▶ **PROBLEM 1**
Repeat word for word the part of the workplace design text below, starting with "Technology as a" and going on through "workplace tech topics.".
▶ **PROBLEM 2**
Carry on the workplace design text below from the point where it stops.

What is “space fusion” and how is it changing?
Lately, we’ve heard hybrid terms like “resimercial” and “corporatality” in attempts to describe cross-pollination between sector-specific workplace strategies. While sectors continue to borrow spatial design concepts from one another, this blending is becoming increasingly people–driven, i.e., cultural. While the Facebook, Apple, Amazon, Netflix and Google [FAANG] workplace approaches set an undeniably high bar for the inclusion of costly amenities, a new measure of workplace success is emerging among culture-forward companies. Not only are end-users’ expectations higher than ever in regards to amenities, the workforce of today also expects that services – as well as physical spaces – adapt to streamline how they already work and live. The “wow-factor” of over-the-top amenities is waning as a talent attraction and recruitment tool. In the future, we will see more “borrowing” of workplace attributes that support people in more practical ways.
For example, check out sli.do, a platform that complements a physical audience hosting space by providing a new way to crowd-source audience ideas and streamline Q & A sessions, among other customizable features. As more sectors are beginning to adopt concepts like town hall gatherings, we will simultaneously see more cross-pollination of workplace products that support existing tasks in new ways.
Technology as a tool, not an end
Tech is an overwhelming topic due to the unpredictability and fast-changing nature of hardware/software, and popularity of digital products. Here’s how these professionals are thinking about a few workplace tech topics.
1. It’s time to stop integrating technology into furniture. The panelist from Convene pointed out that the lifespan of tech products has shortened to a point where linking digital technology to physical products – i.e., tech-integrated furniture – is likely to cause a foreshortened lifespan of the physical product.
2. Use technology to learn more about how people use space. In addition to end-user-facing tech implantations such as iPads in conference rooms or digitized check-in interfaces at reception desks, panelists recommend using technology to gather both quantitative and qualitative data on how the space is being used. At Convene, everyone who experiences the space is prompted to complete a quick survey and provide feedback. This qualitative data is automatically coupled with quantitative data from sensors to generate heat maps that shed light on how different areas of the work space are performing.

▶ **DATASET CONTENT**
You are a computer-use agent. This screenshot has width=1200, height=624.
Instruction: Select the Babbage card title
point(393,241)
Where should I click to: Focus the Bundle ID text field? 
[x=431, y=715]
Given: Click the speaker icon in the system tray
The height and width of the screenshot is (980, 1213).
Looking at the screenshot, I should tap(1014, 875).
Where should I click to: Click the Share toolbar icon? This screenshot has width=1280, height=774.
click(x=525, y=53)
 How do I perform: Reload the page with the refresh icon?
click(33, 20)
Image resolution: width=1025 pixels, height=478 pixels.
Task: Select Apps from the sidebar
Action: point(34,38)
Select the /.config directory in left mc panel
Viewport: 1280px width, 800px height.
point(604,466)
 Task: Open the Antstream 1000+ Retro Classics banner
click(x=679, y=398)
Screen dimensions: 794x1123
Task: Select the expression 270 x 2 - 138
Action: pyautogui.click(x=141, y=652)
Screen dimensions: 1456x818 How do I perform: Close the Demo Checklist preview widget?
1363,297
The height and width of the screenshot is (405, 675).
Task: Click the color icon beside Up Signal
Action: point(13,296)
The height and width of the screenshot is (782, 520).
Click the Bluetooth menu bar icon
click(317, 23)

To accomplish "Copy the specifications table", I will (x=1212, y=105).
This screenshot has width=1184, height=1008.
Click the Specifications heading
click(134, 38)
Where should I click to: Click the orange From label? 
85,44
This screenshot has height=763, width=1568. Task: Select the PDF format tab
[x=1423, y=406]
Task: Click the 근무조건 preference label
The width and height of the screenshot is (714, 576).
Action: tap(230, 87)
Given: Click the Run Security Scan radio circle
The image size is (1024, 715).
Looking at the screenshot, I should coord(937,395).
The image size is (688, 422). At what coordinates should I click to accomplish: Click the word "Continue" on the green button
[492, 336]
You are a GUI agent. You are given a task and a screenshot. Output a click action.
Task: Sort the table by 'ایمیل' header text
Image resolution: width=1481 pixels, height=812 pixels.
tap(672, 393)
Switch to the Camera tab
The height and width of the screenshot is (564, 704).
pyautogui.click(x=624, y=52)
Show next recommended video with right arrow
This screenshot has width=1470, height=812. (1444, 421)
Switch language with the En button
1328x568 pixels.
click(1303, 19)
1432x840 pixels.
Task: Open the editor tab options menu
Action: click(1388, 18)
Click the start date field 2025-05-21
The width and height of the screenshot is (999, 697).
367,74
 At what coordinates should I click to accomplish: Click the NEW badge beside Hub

▶ **TASK RESULT 1**
Technology as a tool, not an end
Tech is an overwhelming topic due to the unpredictability and fast-changing nature of hardware/software, and popularity of digital products. Here’s how these professionals are thinking about a few workplace tech topics.

▶ **TASK RESULT 2**
3. Use technology to streamline processes. Tech should remove – not add – steps from a task. For example, meeting room booking systems should auto-select a room based on user input (meeting size, screen requirements, etc.). Users shouldn’t have to self-verify that a room meets their requirements. This sort of implementation is groundwork for expanding usable real estate. As workspaces become more flexible and interchangeable with remote working capabilities, systems should assist the user in plugging into a workspace so that they can walk into any space to work, instead of forcing ties to one location. When employees become too intimately familiar with a space, they become resistant to change.
See examples of Convene’s take on smart technology integration.
Thinking [way] ahead
Finally, the panel inspired a few thoughts about trends affecting businesses up and down the supply chain of workplace design. Clients frequently ask how to future-proof their workspace with the intent of minimizing changes and additional spend post build-out. True “future-proofing” is frankly a myth. Workplace needs are always shifting and evolving, so feasible future-proofing lies in creating a space that is built to evolve seamlessly and [cost] effectively. To explore this idea further:
1. Innovation – unpacking the buzzword. We need to face the fact that eventually everything that can become automated will be. That leaves us to consider future gaps in performance; humans in the workforce will be performing the functions that AI cannot. This means imagining a future workplace with spaces that capitalize on emotional intelligence and human-to-human interaction, with technology assisting – rather than overtaking – these interactions.
2. Incorporate continuing education into the workplace. Education is one of the sectors that is expected to overlap with workplace more prominently in the foreseeable future. In our rapidly changing world, success is no longer supported by the 4-year degree model. In order for individuals, teams, companies, and organizations to compete, the workplace must offer spaces that support academies, seminars, collaborative learning and information sharing on an ongoing basis.
3. Be realistic. The reality is that as soon as – and even sometimes before – a space is built, it is outdated. The answer to future-proofing lies in the adaptability of the space. The Convene panelist said his company believes if it isn’t constantly making changes and updates to its spaces (either technological or physical), it’s not keeping up. According to the developer from Hackman Capital, Apple is constantly adapting within its space, which is not viewed as a failure of the original design, but rather as an expected part of the facilities management process.
Quick advice for industry professionals: Look for new windows of opportunity in business for managing this constant change. We serve our clients best when we engage with them beyond the transaction, and view their workspace as a living, breathing, ever-changing environment, where we can provide value on a continual basis.